Representative materials for the dielectric core 40 or the dielectric jacket 44 include: polytetrafluoroethylene (PTFE), expanded polytetrafluoroethylene, Hylene® TPE 9300C (Dupont), Hytrel® 4069 (Dupont), Teflon® PFA 350 (Dupont), Pellethane® 2102 (Dow), GTPO 8202 GITTO Global (Dupont), GTPO 8102 GITTO Global (Dupont), FEP 100 (Dupont), Chemigum (Goodyear), Versaflex® OM 1040 (GLS Corp.), Dynaflex® G7702 (GLS Corp), Dynaflex® G7722 (GLS Corp.), Santoprene® 8271-55 (Advanced Elastomer Systems), Dyneon® FC 2120 3M 5100. The dielectric core 40 and the dielectric jacket 44 may include a same dielectric material or different dielectric materials. In embodiments of the present invention, the dielectric core 40 has a diameter between about 10 mils and about 20 mils.

Representative materials for the conductive wiring 42 include copper, copper alloys (e.g., BeCu, phosphor bronze), nickel, palladium, platinum, and gold. To reduce or eliminate corrosion, the end contacts 47 and 48 of the conductive wiring 42 may be coated with a noble metal such as, inter alia, gold. In embodiments of the present invention, the conductive wiring 42 has a diameter between about 1 mil and about 5 mils.

FIGS. 4-11 depict steps in a fabrication of a conductive button such as the conductive button 38 in FIG. 3.

FIG. 4 depicts a perspective view of a dielectric core 50, in accordance with embodiments of the present invention. The dielectric core 50 includes a dielectric material such as the dielectric material of the dielectric core 40 described supra in conjunction with FIG. 3. The outer surface of the dielectric core 50 has grooves 51 oriented axially in the direction 54 or 55, said directions 54 and 55 being parallel to the axis (or axial direction) of the dielectric core 50. The grooves 51 accommodate any hyperelasticity of the dielectric core 50 (or of the dielectric jacket 59 in FIG. 8, described infra) by providing space for the dielectric material of the dielectric core 50 to deform into. An alternative to the grooves 51 for accommodating hyperelasticity of the dielectric core 50 (or of the dielectric jacket 59 in FIG. 8) is an axial through hole in the direction 54 or 55 at a radial center 52 of the dielectric core 50. The axial through hole may be created by forming the dielectric core 50 around a solid wire and subsequently removing the solid wire to form the through hole. The solid wire provides a stiffening member during formation of the dielectric core 50 and during placement of conductive helical wiring 53 and 56 (see FIG. 5 discussed infra). The solid wire may be removed before or after the dielectric core 50 is cut to length (see FIG. 10 and accompanying discussion infra relating to cutting conductive rod 60 which contains a dielectric core). The solid wire may be retained within the dielectric core to serve as an additional electrical path between two opposing electrically conductive pads (e.g., pads 33 and 35 of FIG. 3). Another alternative for accommodating the hyperelasticity includes having the dielectric core 50 of FIG. 4 include a foamed material having internal voids or bubbles into which the dielectric material of the dielectric core 50 may deform.

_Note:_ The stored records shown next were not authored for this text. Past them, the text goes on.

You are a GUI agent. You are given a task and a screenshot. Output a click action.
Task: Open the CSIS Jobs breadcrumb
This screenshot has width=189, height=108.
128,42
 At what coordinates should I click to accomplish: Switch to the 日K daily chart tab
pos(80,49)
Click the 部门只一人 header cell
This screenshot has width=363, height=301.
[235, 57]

The dielectric material of the dielectric core 50 and dielectric jacket 59 (see FIG. 8) may have other properties, such as: shrinking in length (i.e., in the direction 54 or 55) during exposure to heat or ultraviolet radiation; or bonding together during exposure to heat or ultraviolet radiation.

FIG. 5 depicts conductive wiring 49 helically wound around the dielectric core 50 of FIG. 4. The conductive wiring 49 includes conductive wiring 53 helically wound in a clockwise direction and conductive wiring 56 helically wound in a counterclockwise direction. The scope of the present invention includes conductive wirings 53 and 56 both present, and alternatively either but not both of conductive wirings 53 and 56 present. If the conductive wirings 53 and 56 are both present then the conductive wirings 53 and 56 may be helically would in a braided manner, resulting in a braided conductive wiring 57 shown in FIG. 6. Also if the conductive wirings 53 and 56 are both present then the conductive wirings 53 and 56 may be helically would in a served (i.e., overlaid) manner, resulting in a served conductive wiring 58 shown in FIG. 7.

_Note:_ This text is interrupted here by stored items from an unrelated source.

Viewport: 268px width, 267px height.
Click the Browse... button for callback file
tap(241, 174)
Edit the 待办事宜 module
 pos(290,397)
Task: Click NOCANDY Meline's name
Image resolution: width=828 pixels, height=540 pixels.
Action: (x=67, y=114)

FIG. 5 shows a helical angle θ of the conductive wiring 53 relative to the axis of the dielectric core 50 (i.e., relative to the direction 54). For some embodiments of the present invention, θ is between about 30 and 60 degrees.

FIG. 8 depicts an outer dielectric jacket 59 extruded onto the helically wired dielectric core 50 of FIG. 5, thus forming a conductive rod 60. The conductive rod 60 comprises the outer dielectric jacket 59 on the helically wired dielectric core 50.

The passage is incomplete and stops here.